The Pilgrim’s Progress

Ralph Vaughan Williams (1872-1958) after John Bunyan

Conductor, Martyn Brabbins      Director, Yoshi Oïda

ENO stages the first full professional performance of Vaughan Williams’ The Pilgrim’s Progress since its premiere at the 1951 Festival of Britain

English National Opera’s new production of Vaughan Williams’ The Pilgrim’s Progress highlights the company’s commitment to celebrating great 20th century British opera. Yoshi Oïda’s directorial debut with ENO marks the first full professional staging of Vaughan William’s seminal work since its premiere at the 1951 Festival of Britain.

Vaughan Williams spent 40 years of his life perfecting The Pilgrim’s Progress – a sublime ‘morality’ that charts the trials, tribulations, temptations and revelations that Bunyan’s questing Pilgrim encounters on his physical and spiritual progress ‘from the world to that which is to come’.

The opera is based on the original two-part book of the same title, an extended Christian allegory by John Bunyan, published in the late 1600s. Although Vaughan Williams was a self-professed agnostic, he wrote in a letter in May 1951 that he wanted the music to “apply to anyone who aims at a spiritual life”.

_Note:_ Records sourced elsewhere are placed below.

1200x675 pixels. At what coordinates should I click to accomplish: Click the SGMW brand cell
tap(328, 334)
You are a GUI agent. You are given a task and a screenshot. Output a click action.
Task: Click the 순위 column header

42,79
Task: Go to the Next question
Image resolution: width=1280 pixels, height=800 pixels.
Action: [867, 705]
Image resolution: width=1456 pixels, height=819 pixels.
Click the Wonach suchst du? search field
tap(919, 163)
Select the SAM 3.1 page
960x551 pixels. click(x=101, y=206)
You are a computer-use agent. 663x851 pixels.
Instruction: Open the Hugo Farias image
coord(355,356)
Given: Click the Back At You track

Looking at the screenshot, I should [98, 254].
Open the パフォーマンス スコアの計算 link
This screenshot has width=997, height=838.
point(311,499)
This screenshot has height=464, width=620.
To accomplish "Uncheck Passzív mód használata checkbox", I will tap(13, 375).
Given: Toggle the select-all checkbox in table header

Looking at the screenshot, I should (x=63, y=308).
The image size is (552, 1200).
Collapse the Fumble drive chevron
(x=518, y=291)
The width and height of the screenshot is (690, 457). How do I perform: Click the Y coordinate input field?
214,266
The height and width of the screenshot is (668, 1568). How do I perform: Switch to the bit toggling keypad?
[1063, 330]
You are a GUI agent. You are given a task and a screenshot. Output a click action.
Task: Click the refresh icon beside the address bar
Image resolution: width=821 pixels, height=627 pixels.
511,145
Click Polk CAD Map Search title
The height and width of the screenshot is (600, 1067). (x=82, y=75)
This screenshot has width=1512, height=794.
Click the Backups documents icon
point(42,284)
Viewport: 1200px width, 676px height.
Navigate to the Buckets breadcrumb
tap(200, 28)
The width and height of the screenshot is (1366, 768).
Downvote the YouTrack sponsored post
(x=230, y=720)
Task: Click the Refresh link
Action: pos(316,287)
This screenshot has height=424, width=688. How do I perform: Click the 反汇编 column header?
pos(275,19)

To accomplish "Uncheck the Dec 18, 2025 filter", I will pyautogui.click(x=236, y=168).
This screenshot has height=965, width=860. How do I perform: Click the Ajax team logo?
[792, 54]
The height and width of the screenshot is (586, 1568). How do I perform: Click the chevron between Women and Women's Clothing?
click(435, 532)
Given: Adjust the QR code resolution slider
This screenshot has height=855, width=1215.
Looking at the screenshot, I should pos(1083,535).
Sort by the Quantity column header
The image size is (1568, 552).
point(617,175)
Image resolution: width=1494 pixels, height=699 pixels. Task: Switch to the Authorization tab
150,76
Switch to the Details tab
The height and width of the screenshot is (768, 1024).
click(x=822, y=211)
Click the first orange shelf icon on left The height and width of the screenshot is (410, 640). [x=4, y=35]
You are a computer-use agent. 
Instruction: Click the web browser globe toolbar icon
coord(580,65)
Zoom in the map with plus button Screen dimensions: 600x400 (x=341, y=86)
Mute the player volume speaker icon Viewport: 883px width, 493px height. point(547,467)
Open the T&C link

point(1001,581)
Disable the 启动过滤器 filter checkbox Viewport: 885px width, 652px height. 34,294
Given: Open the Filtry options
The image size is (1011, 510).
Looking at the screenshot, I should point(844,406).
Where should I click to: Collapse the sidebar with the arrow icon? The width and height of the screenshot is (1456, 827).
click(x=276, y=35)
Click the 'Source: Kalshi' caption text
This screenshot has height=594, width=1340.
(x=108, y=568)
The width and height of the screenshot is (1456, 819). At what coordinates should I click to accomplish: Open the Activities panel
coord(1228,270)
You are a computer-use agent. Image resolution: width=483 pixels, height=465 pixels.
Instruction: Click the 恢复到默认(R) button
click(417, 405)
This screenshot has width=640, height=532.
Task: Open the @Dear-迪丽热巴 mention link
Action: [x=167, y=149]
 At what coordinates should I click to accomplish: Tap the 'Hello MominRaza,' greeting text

Drawing on traditional Japanese Noh theatre, actor, film and theatre director Yoshi Oïda’s highly original technique bridges Eastern and Western theatrical methods. Oïda makes his ENO debut following a number of recent high profile European productions including stagings for the National Theatre Prague and Opéra National du Rhin. Oïda made his name as an innovative interpreter of English 20th-century opera with his UK debut production of Death in Venice – “a superb performance” (Daily Telegraph) – for the Aldeburgh and Bregenz festivals (2007), on which he worked with conductor Martyn Brabbins.

Brabbins is well-known for his championing of British Music, including his previous appearance for ENO, in 2005, when he conducted a ‘grippingly urgent and muscular’ (The Guardian) account of Tippett’s A Child of Our Time. Brabbins is Chief Conductor of the Nagoya Philharmonic and Principal Guest Conductor of the Royal Flemish Philharmonic. He was previously Artistic Director of the Cheltenham International Festival of Music 2005-2007 and Associate Principal Conductor of the BBC Scottish Symphony Orchestra 1994-2005.

The Pilgrim’s Progress opens at the London Coliseum on 5 November for 7 performances – November 5, 9, 16, 20, 22 & 28 at 7.30pm and Nov 24 at 6.30pm

New production in association with The Vaughan Williams Charitable Trust and supported by ENO’s English Opera Group and the Friends of ENO.